### WHAT THE TASK REQUIRES
Return all of the listing word for word; the pictures stay out.

+===+

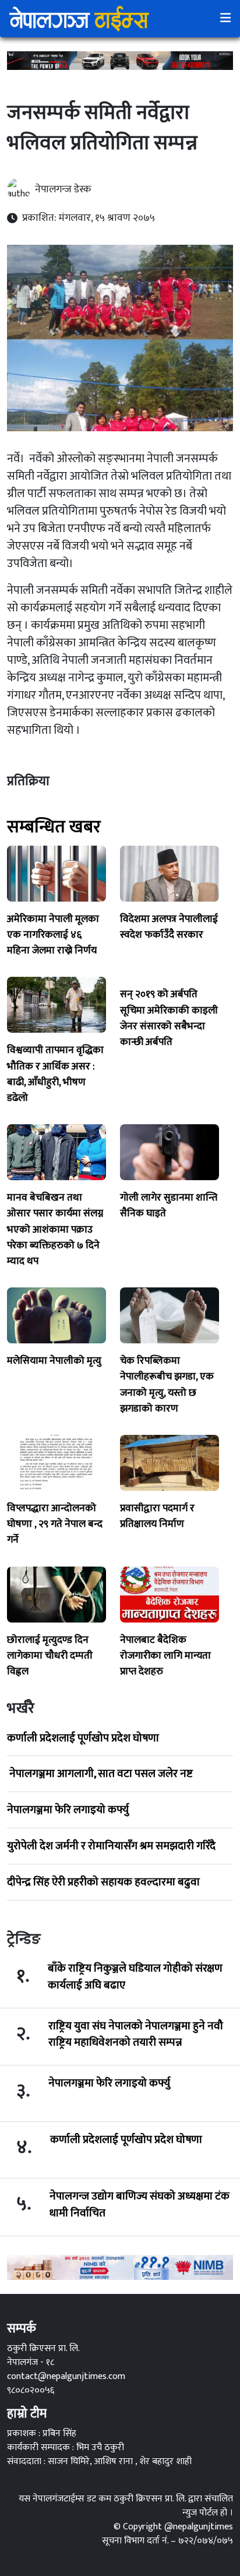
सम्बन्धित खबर (54, 827)
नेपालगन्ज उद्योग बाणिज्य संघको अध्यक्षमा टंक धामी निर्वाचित (140, 2205)
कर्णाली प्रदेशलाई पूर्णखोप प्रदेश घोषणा (83, 1738)
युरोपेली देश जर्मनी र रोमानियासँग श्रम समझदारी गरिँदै (111, 1845)
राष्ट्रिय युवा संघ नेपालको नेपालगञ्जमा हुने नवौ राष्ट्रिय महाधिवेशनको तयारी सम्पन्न (135, 2034)
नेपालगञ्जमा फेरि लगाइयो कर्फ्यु (68, 1809)
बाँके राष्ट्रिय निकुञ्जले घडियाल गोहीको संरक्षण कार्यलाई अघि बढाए (135, 1977)
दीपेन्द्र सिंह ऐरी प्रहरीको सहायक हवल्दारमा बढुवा (103, 1882)
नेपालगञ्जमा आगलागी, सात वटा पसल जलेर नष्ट (100, 1773)
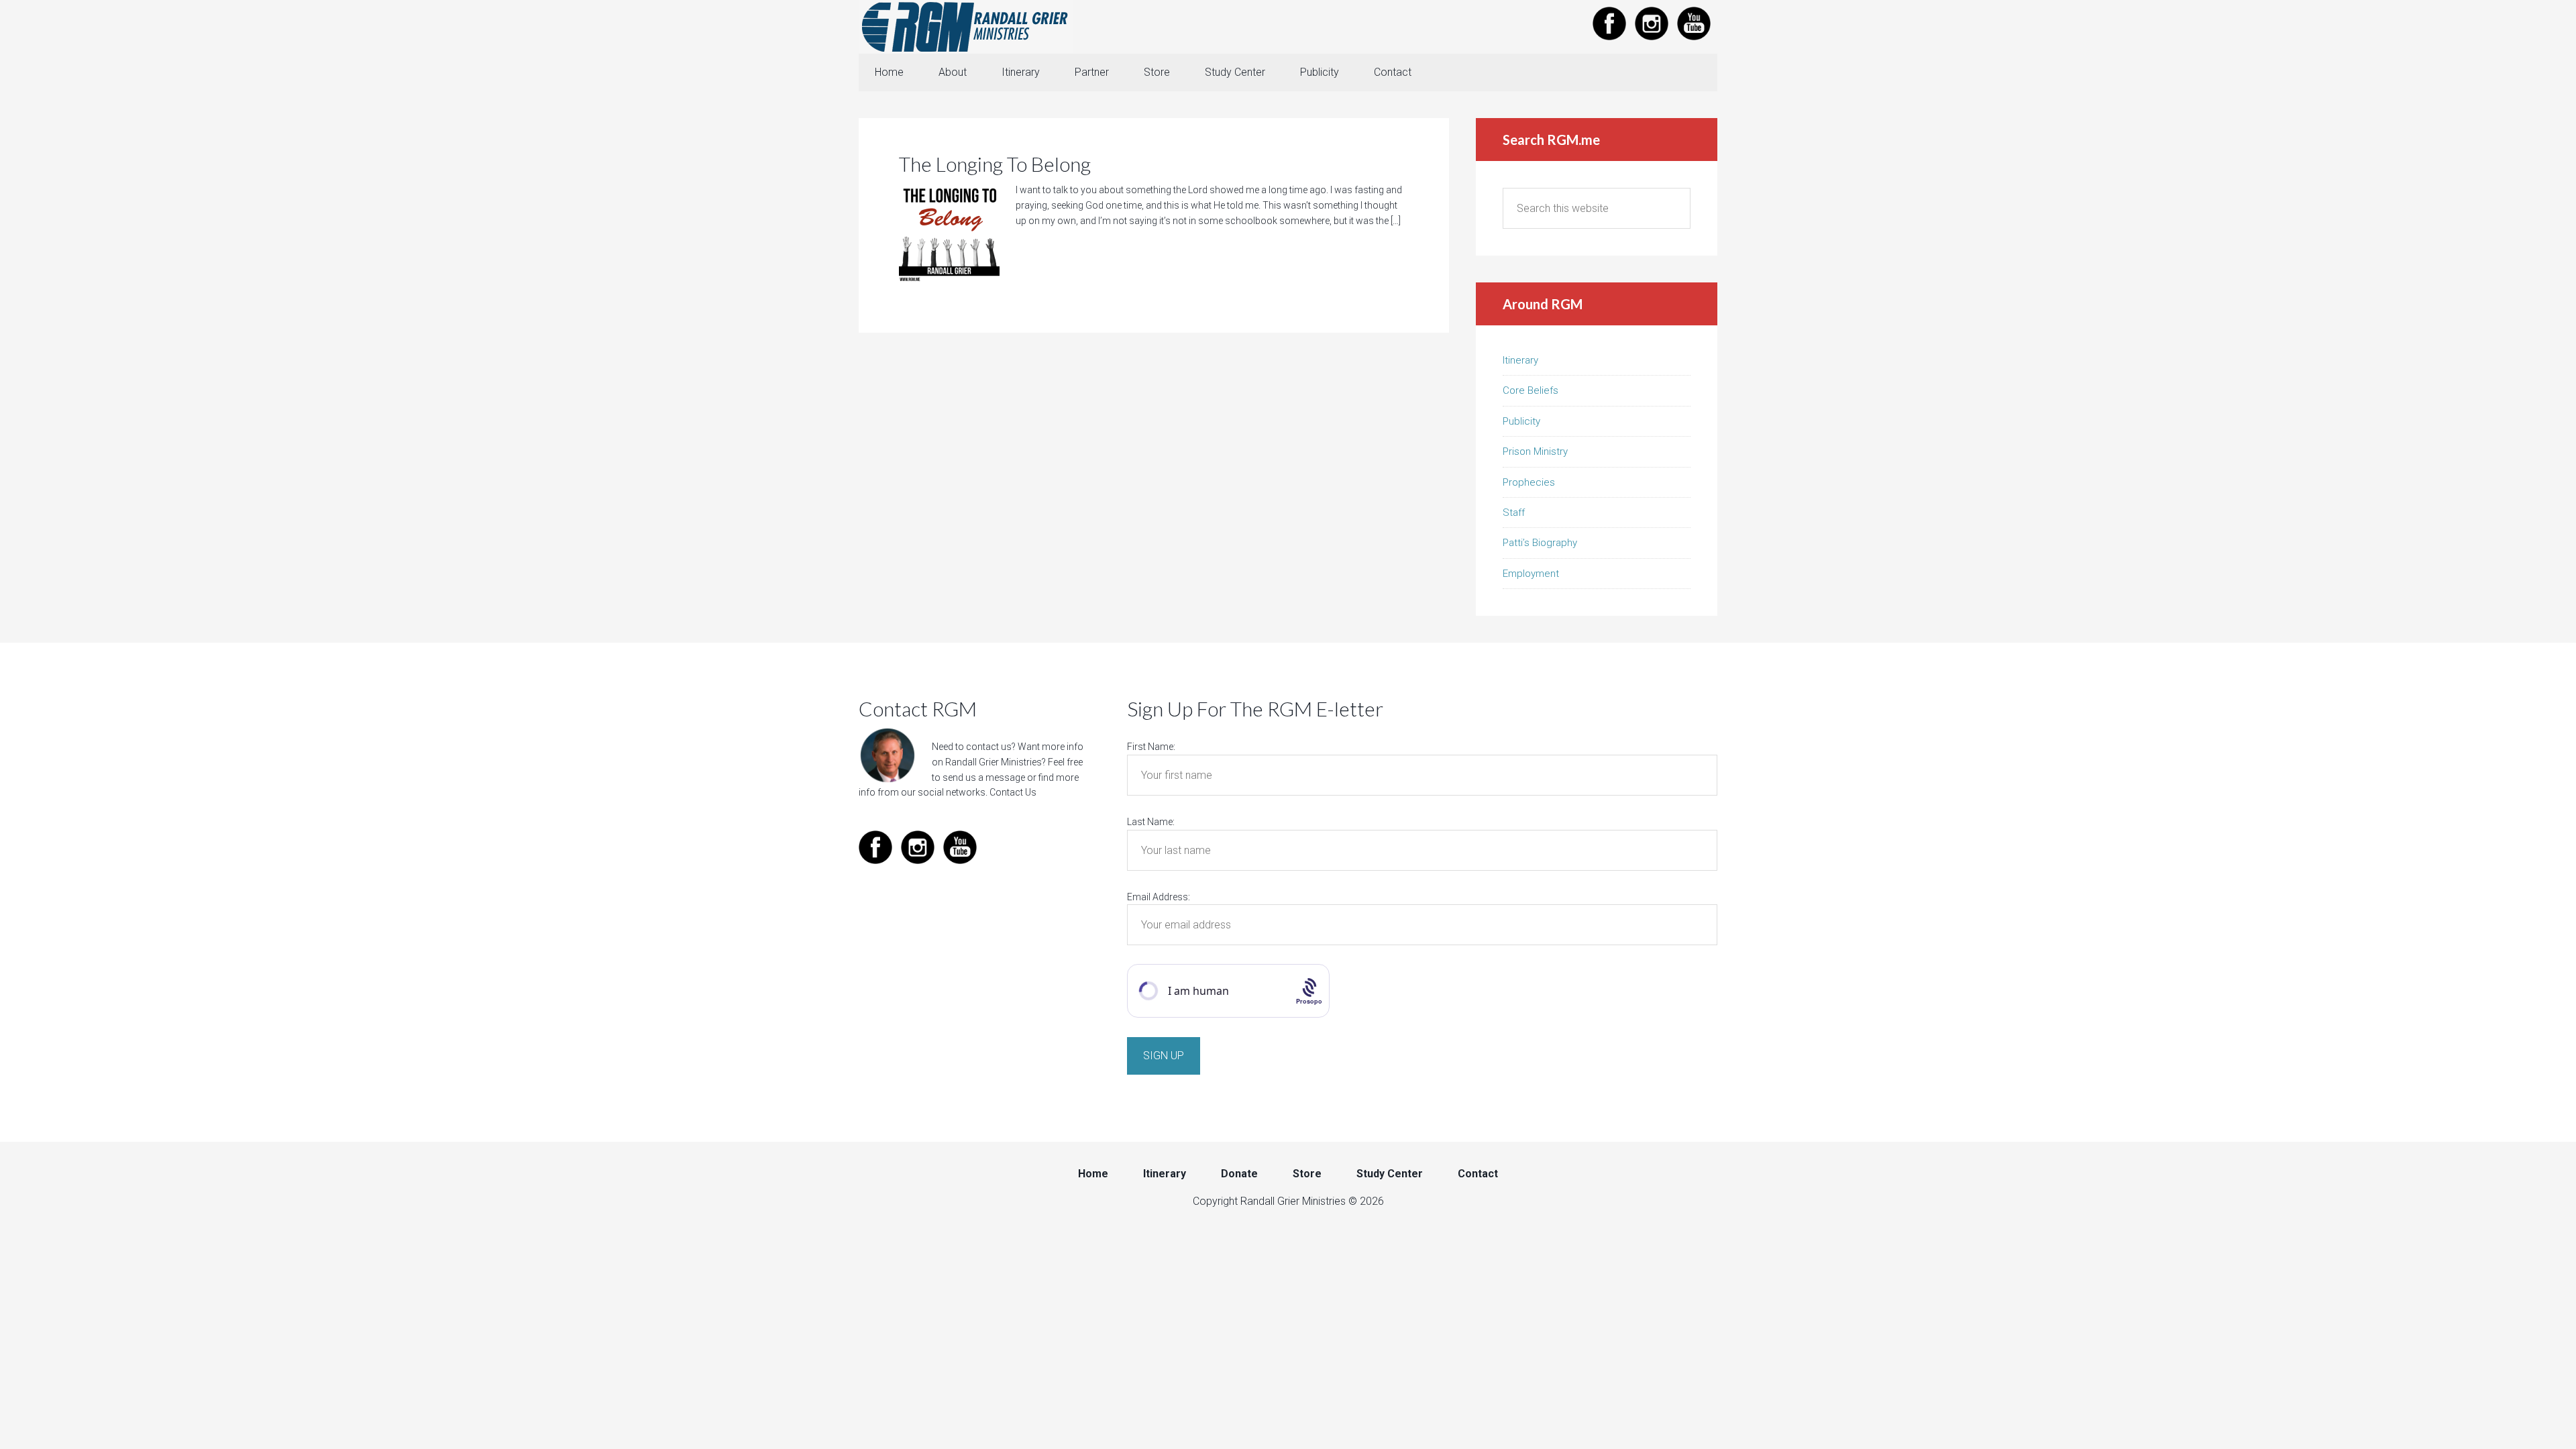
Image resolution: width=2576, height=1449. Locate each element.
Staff (1514, 512)
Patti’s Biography (1540, 543)
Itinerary (1520, 360)
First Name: (1151, 746)
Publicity (1521, 421)
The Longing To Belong (995, 164)
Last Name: (1151, 821)
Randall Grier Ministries (966, 27)
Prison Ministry (1535, 451)
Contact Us (1012, 792)
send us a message (984, 777)
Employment (1531, 574)
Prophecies (1529, 482)
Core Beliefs (1530, 390)
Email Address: (1158, 897)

+===+

### REPLY TO THE EXERCISE
सम्बन्धित खबर (54, 827)
नेपालगन्ज उद्योग बाणिज्य संघको अध्यक्षमा टंक धामी निर्वाचित (140, 2205)
कर्णाली प्रदेशलाई पूर्णखोप प्रदेश घोषणा (83, 1738)
युरोपेली देश जर्मनी र रोमानियासँग श्रम समझदारी गरिँदै (111, 1845)
राष्ट्रिय युवा संघ नेपालको नेपालगञ्जमा हुने नवौ राष्ट्रिय महाधिवेशनको तयारी सम्पन्न (135, 2034)
नेपालगञ्जमा फेरि लगाइयो कर्फ्यु (68, 1809)
बाँके राष्ट्रिय निकुञ्जले घडियाल गोहीको संरक्षण कार्यलाई अघि बढाए (135, 1977)
दीपेन्द्र सिंह ऐरी प्रहरीको सहायक हवल्दारमा बढुवा (103, 1882)
नेपालगञ्जमा आगलागी, सात वटा पसल जलेर नष्ट (100, 1773)
Image resolution: width=2576, height=1449. Locate each element.
Staff (1514, 512)
Patti’s Biography (1540, 543)
Itinerary (1520, 360)
First Name: (1151, 746)
Publicity (1521, 421)
The Longing To Belong (995, 164)
Last Name: (1151, 821)
Randall Grier Ministries (966, 27)
Prison Ministry (1535, 451)
Contact Us (1012, 792)
send us a message (984, 777)
Employment (1531, 574)
Prophecies (1529, 482)
Core Beliefs (1530, 390)
Email Address: (1158, 897)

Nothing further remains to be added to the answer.